Bioelectronic Sensor Mesh: Growing with Heart Tissue

A groundbreaking project led by a team of engineers from the University of Massachusetts Amherst has set out to revolutionize the study of heart disease by instrumenting cardiac tissue grown outside the body. This innovative approach aims to gain a deeper understanding of the intricate mechanical and electrical activities of cardiac tissue, which play a crucial role in pumping blood throughout the body.

Jun Yao, a researcher from UMass Amherst's college of engineering, emphasized the uniqueness of cardiac tissue, stating, "Cardiac tissue is very special. It has a mechanical activity - contractions and relaxations that pump blood through our body - coupled to an electrical signal that controls that activity." This dual nature of cardiac tissue presents a complex yet fascinating challenge for researchers seeking to unravel the mysteries of heart function and dysfunction.

The focus of the project, termed 'cardiac micro-tissue,' lies in utilizing human stem cells to grow tissue that closely mimics the properties of natural cardiac tissue. To ensure the integrity of the tissue and avoid damage, the team needed to develop a method of integrating sensors into the tissue matrix during the growth process. This approach allows the tissue to develop without interference, paving the way for more accurate and reliable data collection.

The team's innovative solution involved designing graphene transistors measuring a mere 20 x 20μm, comparable in size to a cell, to monitor the excitation-contraction coupling within the cardiac micro-tissue. These transistors, with channels modulated by local electrical potentials, are capable of detecting both the self-generated electrical signals and the resulting mechanical movements within the tissue. Their unique piezo-resistive properties enable them to register even the slightest muscle contractions without impeding the heart's function.
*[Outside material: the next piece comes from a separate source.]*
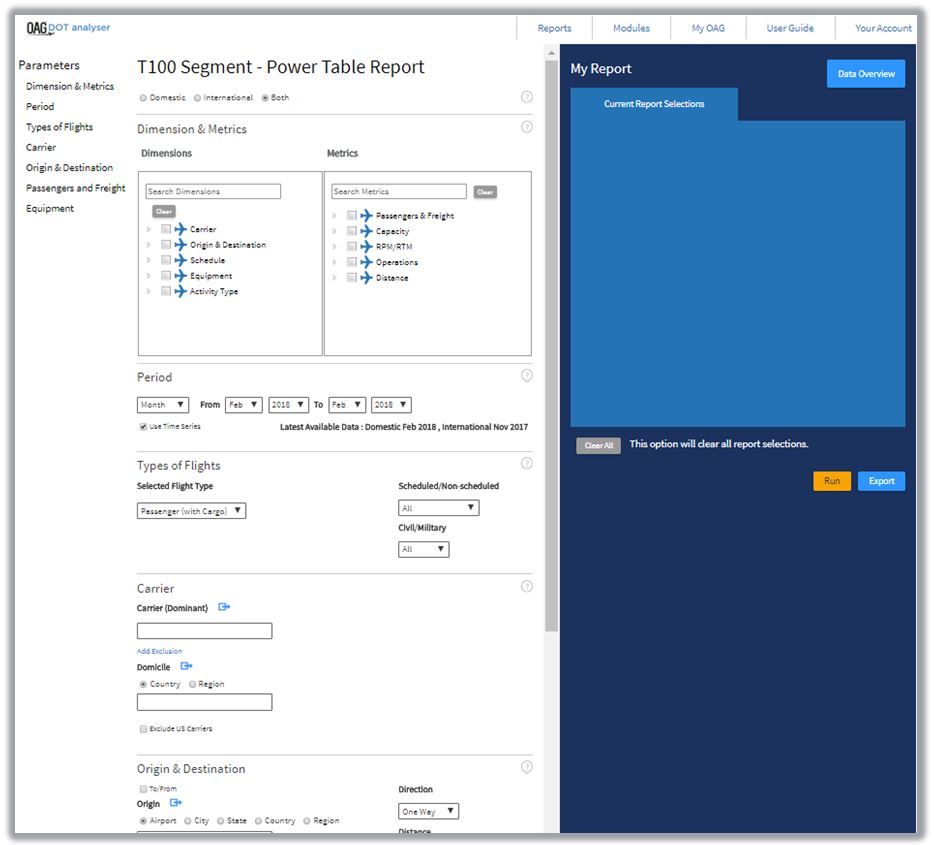The width and height of the screenshot is (941, 845).
Task: Open the Selected Flight Type dropdown
Action: point(191,511)
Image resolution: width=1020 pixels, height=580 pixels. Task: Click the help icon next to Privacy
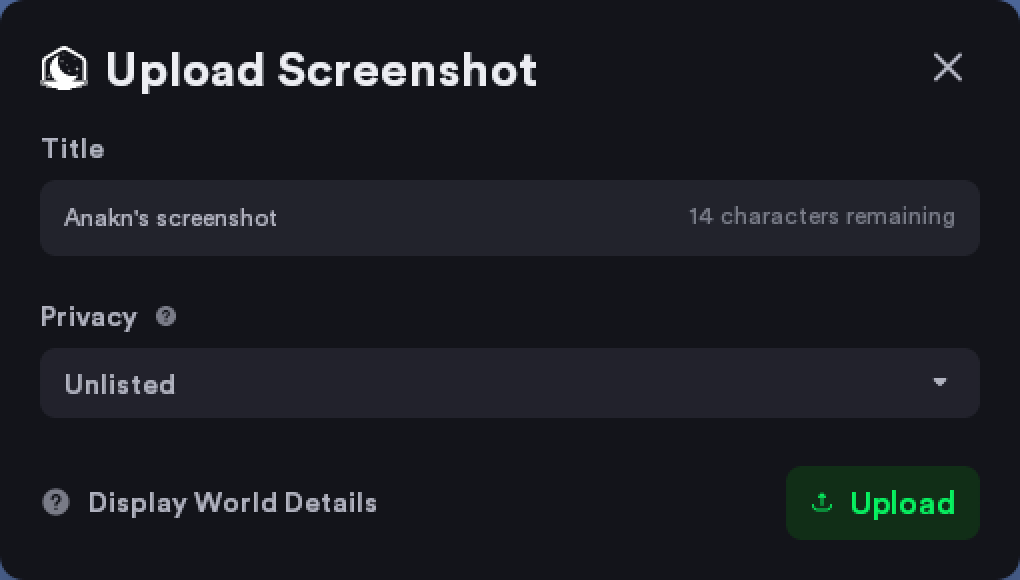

By interconnecting the graphene transistors with a mesh of gold palladium conductors on a flexible substrate, the team created a soft, stretchable porous scaffold that closely resembles human tissue. This scaffold, insulated from the tissue sample by a layer of silicon nitride, offers a non-invasive method of monitoring the cardiac micro-tissue throughout its maturation process. The flexibility and stretchability of the scaffold, combined with the longevity and conductivity of graphene, make it a game-changing tool for cardiac research.